Krugman’s column is important because he makes the point that our collective inaction on regulating guns, and even cars, amazingly, has led to unnecessary and continuing carnage on the streets of our nation. He speaks of the “car death belt” in the Deep South and the Great Plains. Krugman goes on about the moves to privatize prisons and turn Medicare and education into voucher systems. The bottom line is this: “...there’s a faction in our country that sees public action for the public good, no matter how justified, as part of a conspiracy to destroy our freedom.” New York Times:
This paranoia strikes both deep and wide. Does anyone remember George Will declaring that liberals like trains, not because they make sense for urban transport, but because they serve the “goal of diminishing Americans’ individualism in order to make them more amenable to collectivism”? And it goes along with basically infantile fantasies about individual action — the “good guy with a gun” — taking the place of such fundamentally public functions as policing.
Anyway, this political faction is doing all it can to push us toward becoming a society in which individuals can’t count on the community to provide them with even the most basic guarantees of security — security from crazed gunmen, security from drunken drivers, security from exorbitant medical bills (which every other advanced country treats as a right, and does in fact manage to provide).
In short, you might want to think of our madness over guns as just one aspect of the drive to turn us into what Thomas Hobbes described long ago: a society “wherein men live without other security than what their own strength and their own invention shall furnish them.” And Hobbes famously told us what life in such a society is like: “solitary, poor, nasty, brutish and short.”
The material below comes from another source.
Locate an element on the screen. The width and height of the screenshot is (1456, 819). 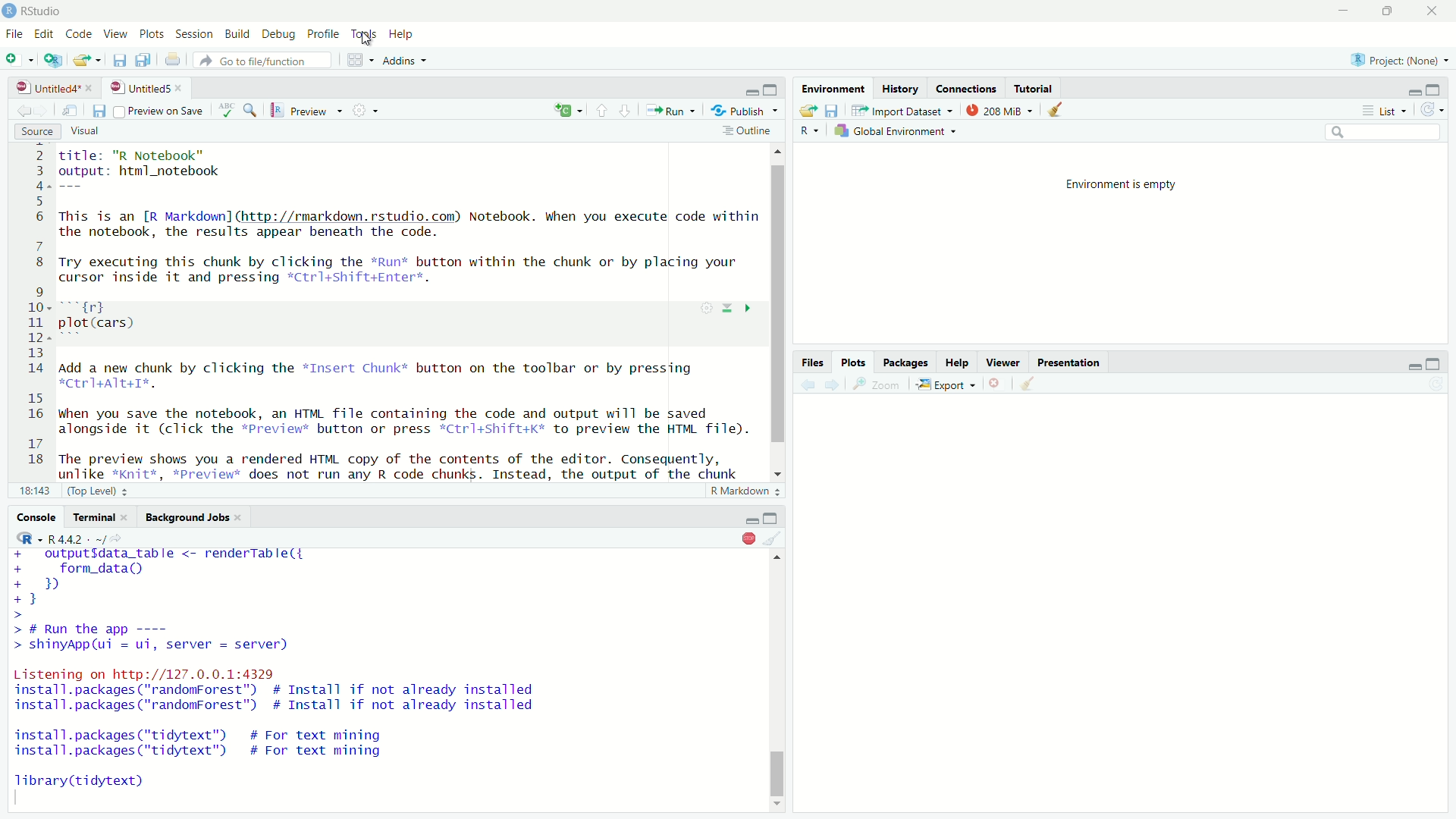
Source is located at coordinates (38, 132).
Our constitution guarantees us life, liberty and the pursuit of happiness. We are now down to dealing with some bedrock concepts, namely the right of the individual over the safety of the group. And more fundamentally, can we keep our children safe? Or are we going to continue to totter insanely down the road we’ve been on for some time now, where a small special interest group, namely the NRA lobby allows military weaponry to be sold routinely without regulation? It’s time to pick our battles, and the battle right now is against the politicians who are enthralled to the coffers of the NRA and that’s a lot of them. The battle is also against the crazed conspiracy theorists, equally enthralled to the NRA and elevated into public discourse through media channels such as Fox News, who are committed to presenting a false narrative that eradication of the ability to purchase military weaponry, weapons of carnage, is somehow an infringement of a fundamental right and a harbinger of a so called Deep State takeover.
It’s time for America to grow up and for us to begin an adult conversation about guns. We are hamstrung in this pursuit by a sitting president who does not understand this issue or any issue because a scripted sound bite talking point is what got him into office, not a coherent policy of any kind. These are dangerous times. Our government is operating bereft of leadership at the top and it’s no coincidence that the stumbling and bumbling of this administration acts as catnip to the crazies and they’re all coming out of the woodwork now. We will only see more of this if we do not act now. Now is the time for us to take a stance on sane gun control. We’re long overdue.